A real estate ad network

The Problem
Let me lay it out from the advertisers point of view. You have a service, property or product that you want to advertise and get the word out on. You’d love to advertise on sites that are relevant to your demographic or geographic region.

It would be nice if you could get a package to advertise on sites like Trulia, Hotpads, Homegain, Zillow, and eppraisal.com, etc… In fact, you’d like to advertise on blogs of people within a specific area too, so being able to tap into independent real estate bloggers and geographically target the Active Rain network would also be nice.

Well, you can. The only thing you have to do is contact each one of these parties and work out a deal, cut 15 different checks and create advertising creative in 15 different sizes and formats. Hmmm, it’s not so easy to manage, and it’s no wonder that advertisers balk at the idea. It’s just not efficient.

The Solution
Let’s say an independent (meaning not part of any existing technology solution or company) party creates an ad network targeted at real estate. It’s a tool designed to harness what is possible with technology online, use the power of segmentation by demographics and geographic targeting to provide real value.

Why it works:

  • Advertisers can finally reach the long-tail of real estate online
  • The network’s size allows it to specialize and give proper attention to publishers and advertisers
  • Publishers (blogs, web sites and social networks) can be pre-vetted for quality
  • It’s a simple to use tool that makes it a one-stop-shop for buying ad space
  • The payout can be larger than what other “meta-networks” (think Google) can provide

Challenges
In a competitive space like real estate, publishers tend to think that they can handle their own advertising platform just fine. That, and no one likes giving up control. What happens is marketing dollars only go towards the “big players” and each dollar spent is not as effective as it could be. The large sites will continue to protect their own monopoly on ad dollars, but it’s not in the best interest of marketers to let this happen.

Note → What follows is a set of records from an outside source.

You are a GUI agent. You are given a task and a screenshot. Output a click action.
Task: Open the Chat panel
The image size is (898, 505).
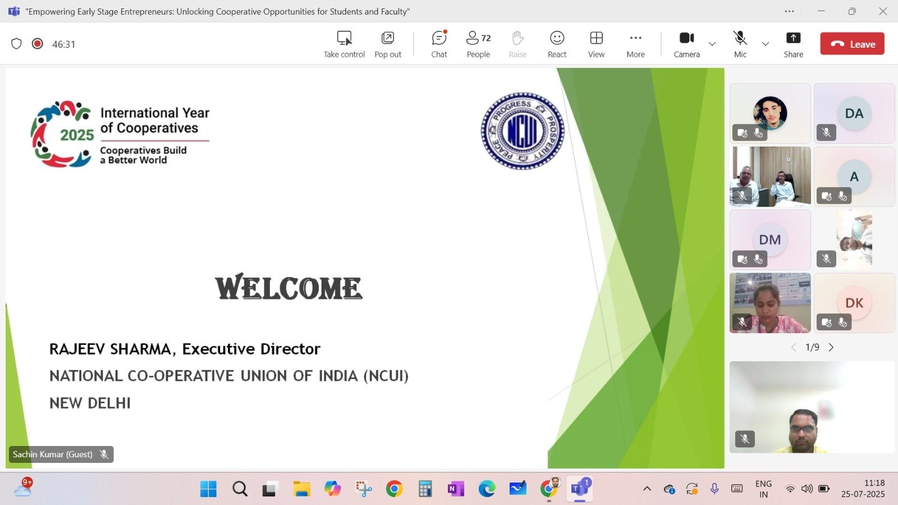(x=439, y=44)

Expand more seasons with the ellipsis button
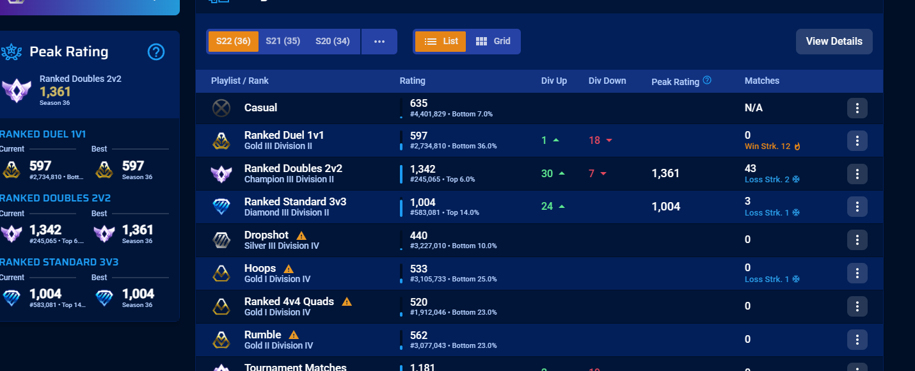click(379, 42)
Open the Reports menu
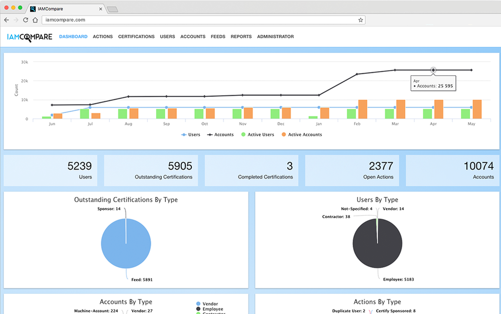 click(x=241, y=37)
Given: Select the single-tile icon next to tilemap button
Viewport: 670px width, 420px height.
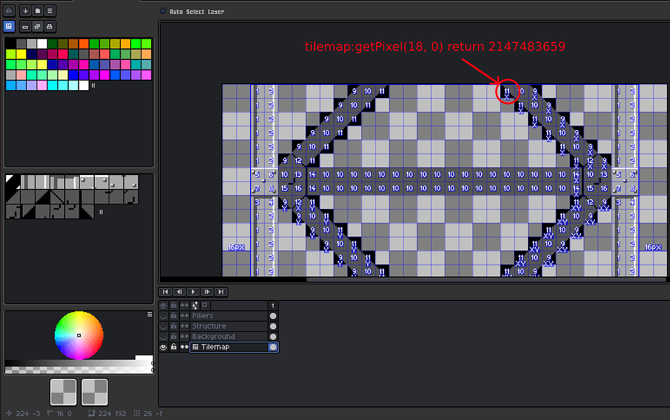Looking at the screenshot, I should [x=25, y=26].
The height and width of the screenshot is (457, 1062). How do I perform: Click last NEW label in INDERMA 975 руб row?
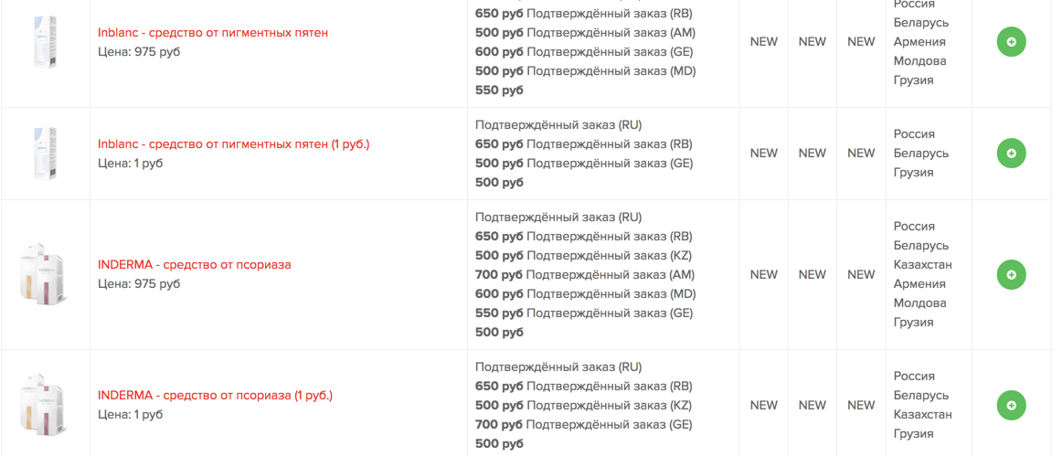coord(862,275)
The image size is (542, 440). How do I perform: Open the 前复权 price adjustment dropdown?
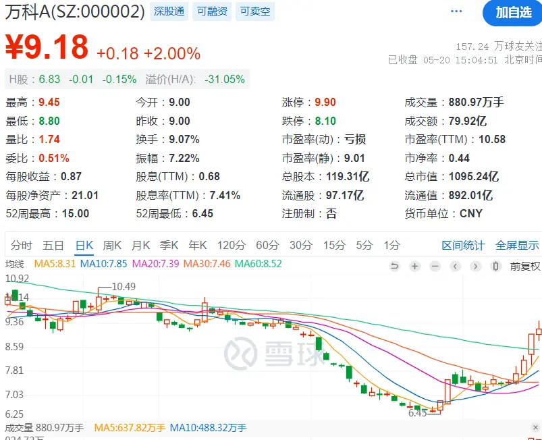[524, 267]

Some will say, “why don’t you just use Google, it’s an ad platform designed to reach the long tail?” Simply put, the big meta-networks can’t give either the advertiser or the publisher the attention that they need. Secondarily, the payout for the publisher is not near what it should be for the space that they’re providing.

What about trust? Why should bloggers and big publishers place their trust in an outside entity to manage their revenue stream or their marketing budget? Besides creating a simple and powerful tool, the second hardest part would be building trust. However, if it works, that’s all the proof that both publishers and advertisers need to make it a viable platform. So, testing, adding value and relationship building are the only ways to counter this argument.

Summary
In the end, it’s a tool for advertisers that makes their lives easier. When you provide a tool that allows people who spend money for a living to do it easier and see a greater return, you’re bound to create a winning situation for both parties.

(Why not something as simple as what Federated Media does, except for the real estate vertical?)